Machine Learning and Natural Language

Spring 2011

Course Information

Meeting Times and Locations:

Lecture:  Wednesday/Friday, 9:30-10:45 1302 Siebel Center

Dan Roth

Office:Dan Roth - 3322 Siebel Center

Office Hours (Dan Roth): Just after class, or request an appointment by email

Phone: (217) 244-7068

E-mail: danr at Illinois dot edu

Course Description

Making decisions in natural language processing problems often involves assigning values to sets of interdependent variables where the expressive dependency structure can influence, or even dictate, what assignments are possible. Structured learning problems such as semantic role labeling provide one such example, but the setting is broader and includes a range of problems such as name entity and relation recognition and co-reference resolution. The setting is also appropriate for cases that may require a solution to make use of multiple models (possible pre-designed or pre-learned components) as in summarization, textual entailment and question answering.
This semester, we will devote the course to the study of structured learning problems in natural language processing.
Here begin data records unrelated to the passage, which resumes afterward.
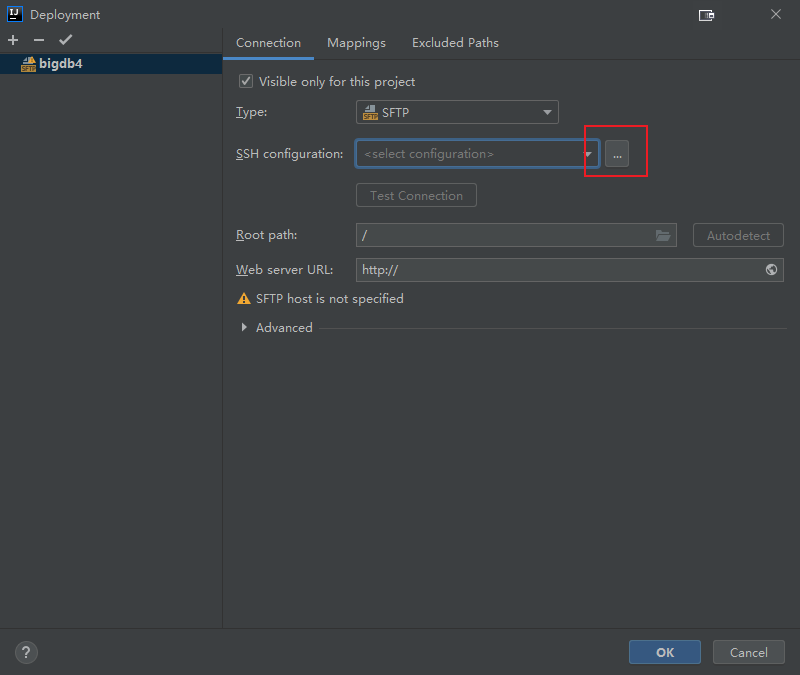
Task: Click the warning icon next to SFTP message
Action: click(x=244, y=298)
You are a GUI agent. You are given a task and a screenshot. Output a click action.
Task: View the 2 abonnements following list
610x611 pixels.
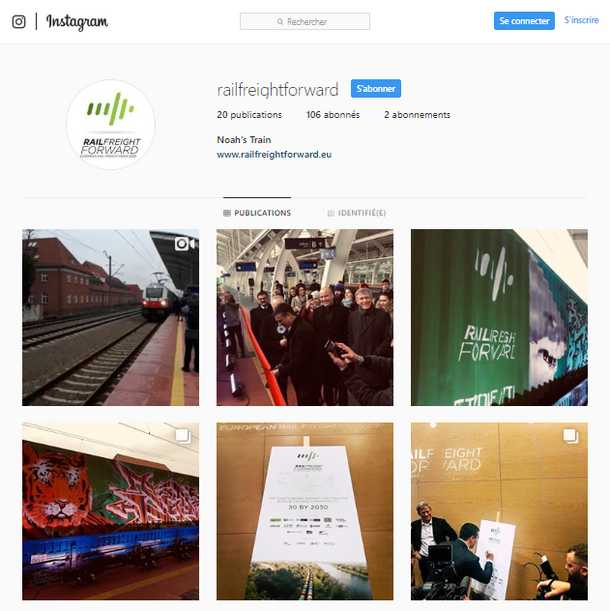click(x=417, y=115)
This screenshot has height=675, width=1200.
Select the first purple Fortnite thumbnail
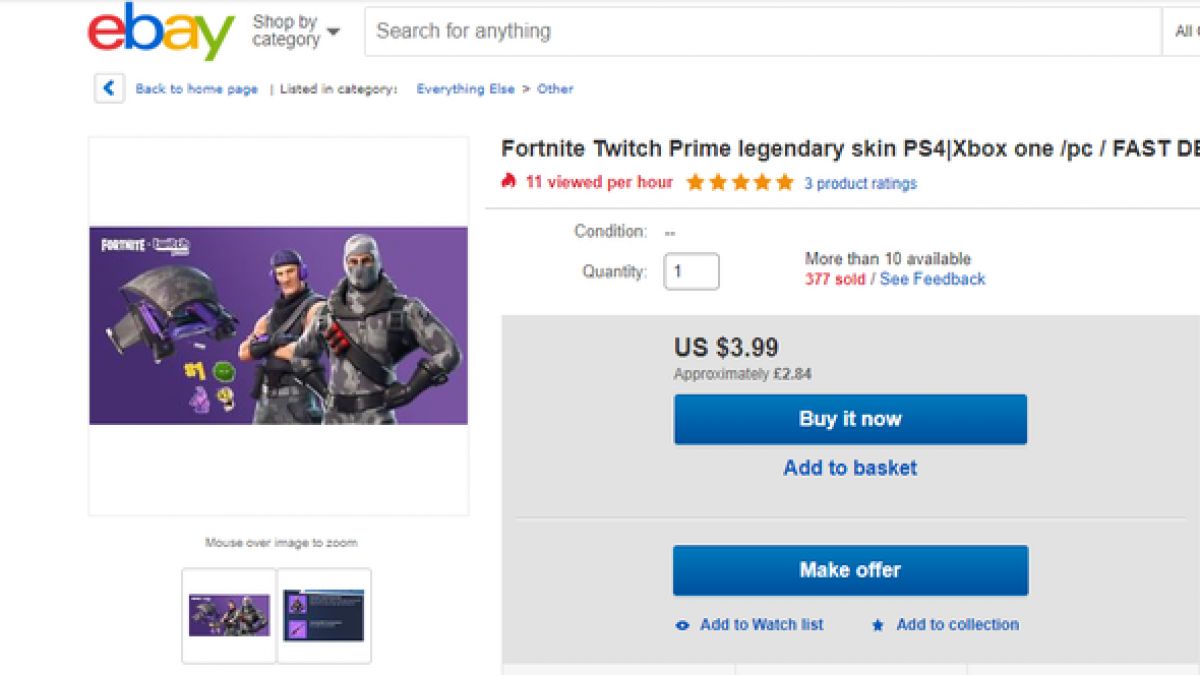tap(229, 615)
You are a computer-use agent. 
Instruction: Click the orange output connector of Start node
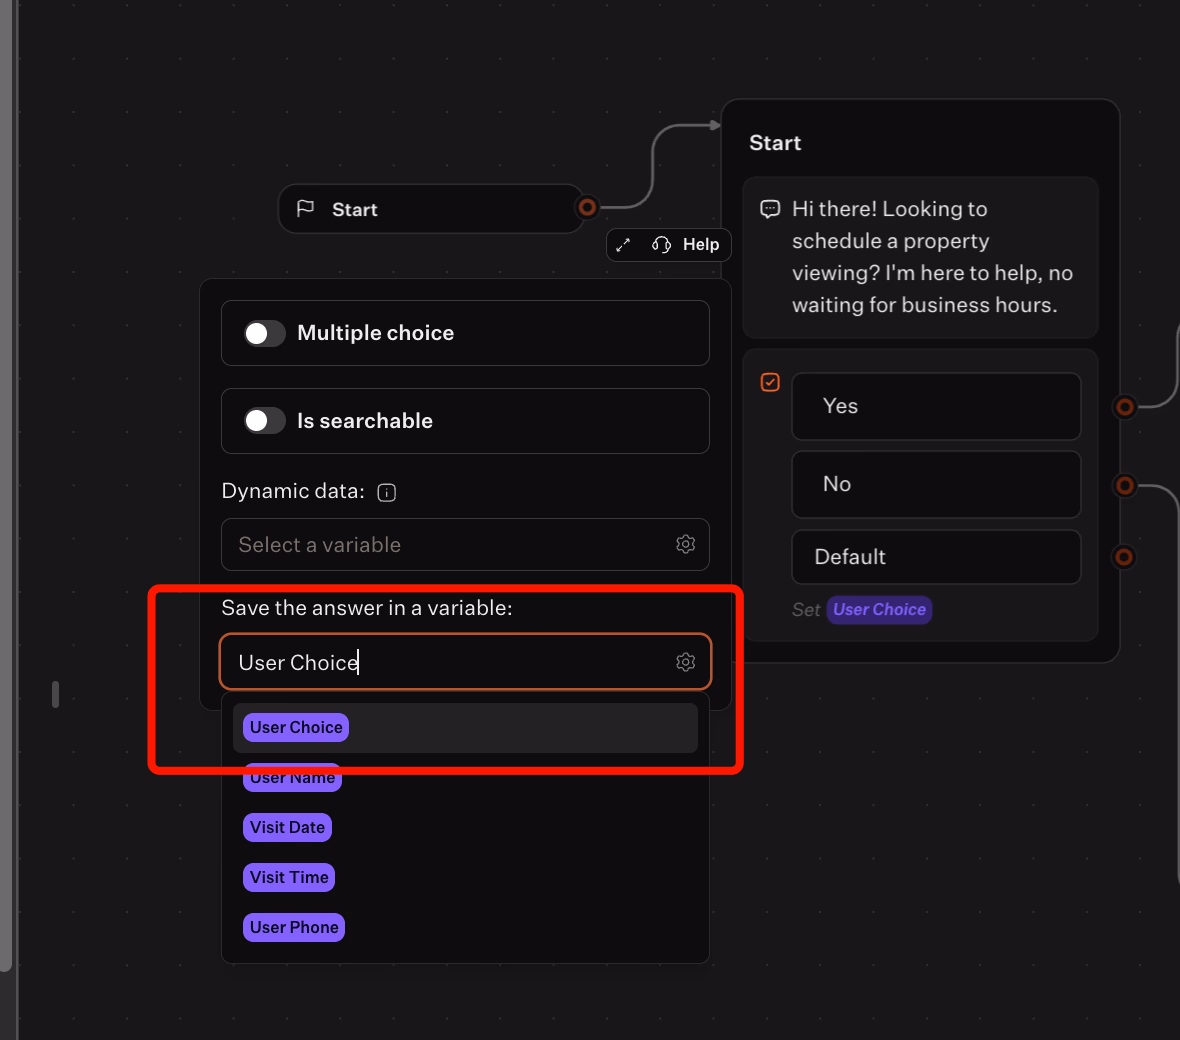(x=587, y=208)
We will start by recalling the ``standard" learning formulations as used in NLP, move to formulations of multiclass classification and from then on focus on models of structure predictions and how they are being used in NLP.

Through lectures and paper presentations this course will introduce some of the central learning frameworks and techniques that have emerged in this area over the last few years, along with their application to multiple problems in NLP and Information Extraction.

    • Models: We will present both discriminative models such as structured Perceptron and Structured SVM, Probabilistic models and Constrained Conditional Models.
    • Training Paradigms: Joint Learning models; Decoupling learning from Inference; Constrained Driven Learning; Semi-Supervised Learning of Structure; Indirect Supervision
    • Inference: Constrained Optimization Models, Integer Linear Programming, Approximate Inference, Dual Decomposition.

Tentative Course Plan


CS446 or equivalent is required. A course in NLP or knowledge of relevant material is recommended.

Course Materials

I will not follow a text book. Relevant papers and notes will be available from the course home page. The following texts are listed only as background reading.

    • Daniel Jurafsky and James H. Martin, Speech and Language Processing , Prentice Hall 2008 (Second edition)
    • Christopher D. Manning and Hinrich Schutze, Foundations of Statistical Natural Language Processing , MIT Press 1999
    • Eugene Charniak, Statistical Language Learning, MIT Press 1993
    • Frederick Jelinek, Statistical Methods for Speech Recognition, MIT Press 1998
    • Steve Young and G. Bloothooft (Eds), Corpus-Based Methods in Language and Speech Processing, Kluwer
    • James Allen, Natural Language Understanding, Addison-Wesley


    There will be (1) scribe assignments for the lectures (2) reading assignments along with a few short critical surveys (3) at least one presentation (ideally, more). There is no final exam.
    Reading and Presentations: Mandatory readings and additional recommended readings will be assigned every week.
    • Four (4) times a semester you will write a short critical essay on one of the additional readings.
    • Once or twice you will present a paper from the additional readings (30 min, focusing on the technical details of the paper.).


    This is an advanced course. I view my role as guiding you through the material and helping you in your first steps as an researcher. I expect that your participation in class, reading assignments and presentations will reflect independence, mathematical rigor and critical thinking.